### TEXT SEGMENT
Medicine shortage as dealers remain closed

- SUMAN BASHYAL, Kathmandu
Medicine shortage as dealers remain closed

May 15, 2015-

Bhagawati Dhakal of Gaushala has been looking for medicines for diabetes for the last four days but she cannot get it from local drug stores.

“The doctor has told me to take the medicine regularly. But pharmacists near my house have run out of stock, and they say it will take time for new stocks to arrive as wholesalers in the Chhetrapati area have not reopened for business after the recent aftershocks,” she said.

Similarly, Sabita Giri of Rukum who currently resides at Gyaneshwor has not been able to get Piyush water purifying solution from drug stores.

People in the Kathmandu valley have been confronted by a shortage of some essential drugs as most wholesalers pulled down their shutters after the earthquake and they still have not reopened.

Medicines for diarrhoea, gastric ailments and water purifying solutions are in short supply while available medicines and sanitation materials are being shipped to quake victims in the most severely affected areas.  

Salik Gautam, proprietor of Hridam Pharmacy at Ratopul, said, “My shop has been out of stock of Jeevanjal, a medicine for diarrhoea, and Piyush for the last few days, but most wholesalers are unreachable. Other wholesalers are unable to fulfil demand.”

He added that consumers had been facing a shortage of various drugs and water purifying solutions with relief workers focusing on water sanitation and hygiene in the quake-affected districts. At the same time, wholesalers remain closed.

### TASK LIST
(A) From the article on the medicine shortage, extract the passage between "He added that" and "wholesalers remain closed.", inclusive.
(B) Answer these questions on the article on the medicine shortage:
(i) What illness is Bhagawati Dhakal seeking medicine for?
(ii) Where is Hridam Pharmacy?
(iii) What is Jeevanjal?
(C) Proceed with the article on the medicine shortage, picking up after its final sentence.
The lines after the article on the medicine shortage are separate material.

### EXTRACTED DATA

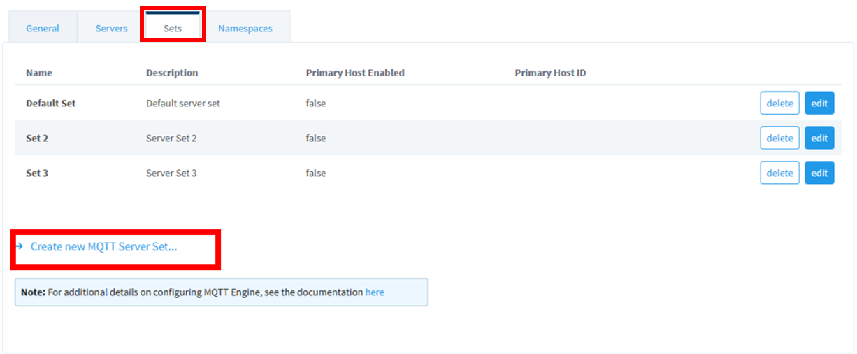857x354 pixels.
Task: Switch to the Servers tab
Action: 112,29
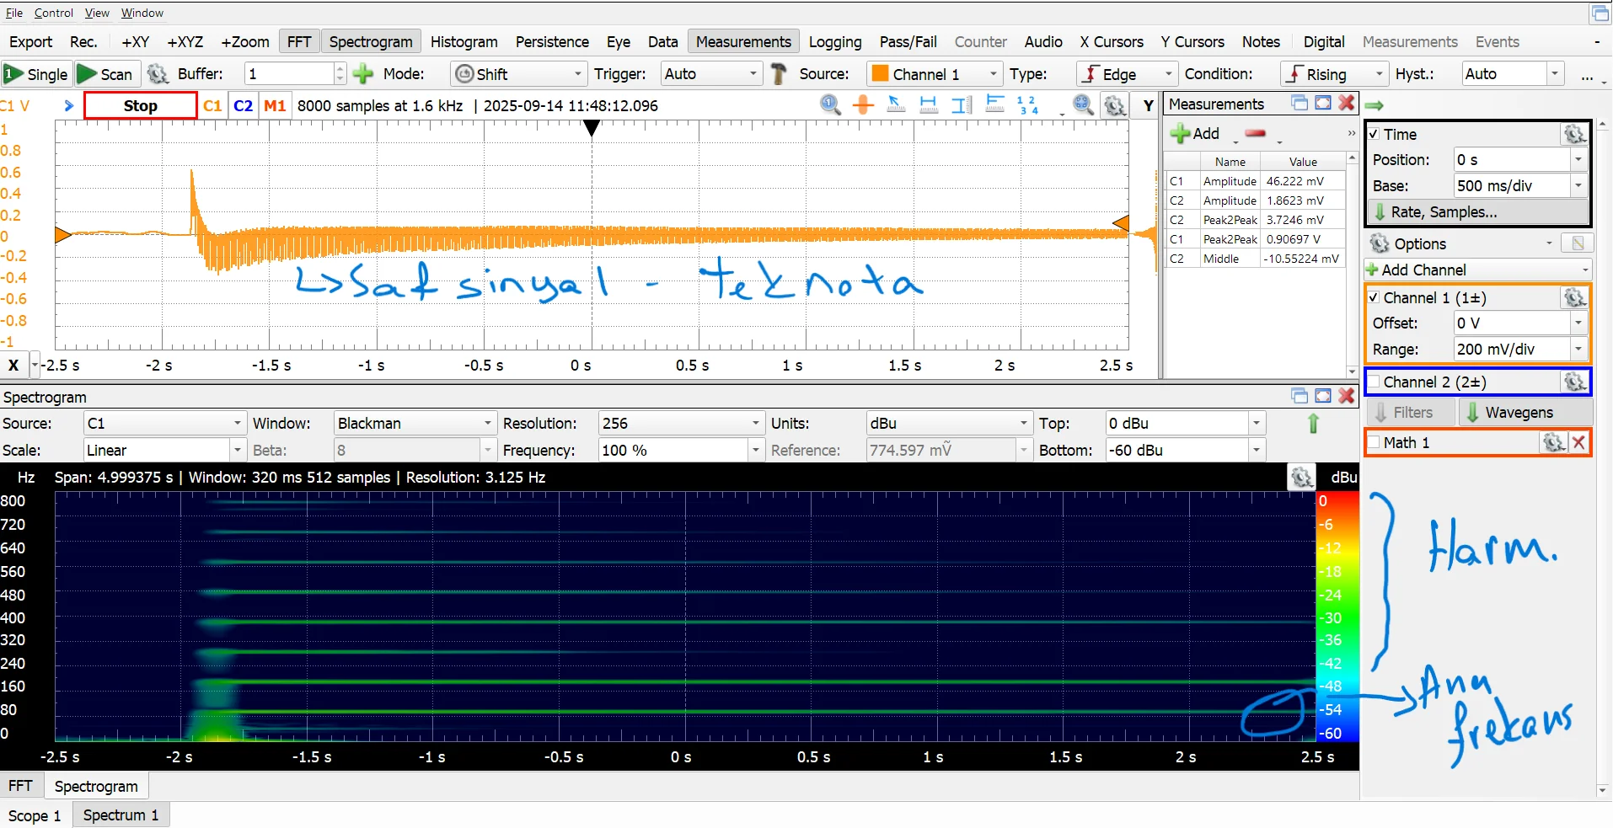Open the Control menu
Screen dimensions: 1613x828
(x=53, y=13)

### ANSWER SET
(A)
He added that consumers had been facing a shortage of various drugs and water purifying solutions with relief workers focusing on water sanitation and hygiene in the quake-affected districts. At the same time, wholesalers remain closed.

(B)
(i) Diabetes
(ii) Ratopul
(iii) A medicine for diarrhoea

(C)
“Although most retail shops are open, major distributors are still closed,” said Bimlesh Chaudhari of Quality Pharmacy at Jadibuti.

Distributors said that they were struggling to supply medicines as per demand due to a massive rise in orders following the recent quakes.

Uttam Nepal, director at the CRS Company, the sole distributor of Piyush water purifying solution in the Nepali market, said, “Demand has surged and we have not been able to distribute medicines in the required quantities in all the areas. As doctors are advising people to consume water only after purification, many people have started using water purifying solutions.”

According to him, they are presently supplying 10,000 bottles of Piyush daily in the country which is twice the normal demand. Nepal said that the shortage was also due to relief workers buying Piyush in large quantities.

Meanwhile, some volunteer organizations have been bottling Piyush voluntarily in association with the manufacturer considering the current crisis.

Sunil Acharya, coordinator of a non-government relief programme, said that they would be selling Piyush in the market besides distributing it to earthquake victims.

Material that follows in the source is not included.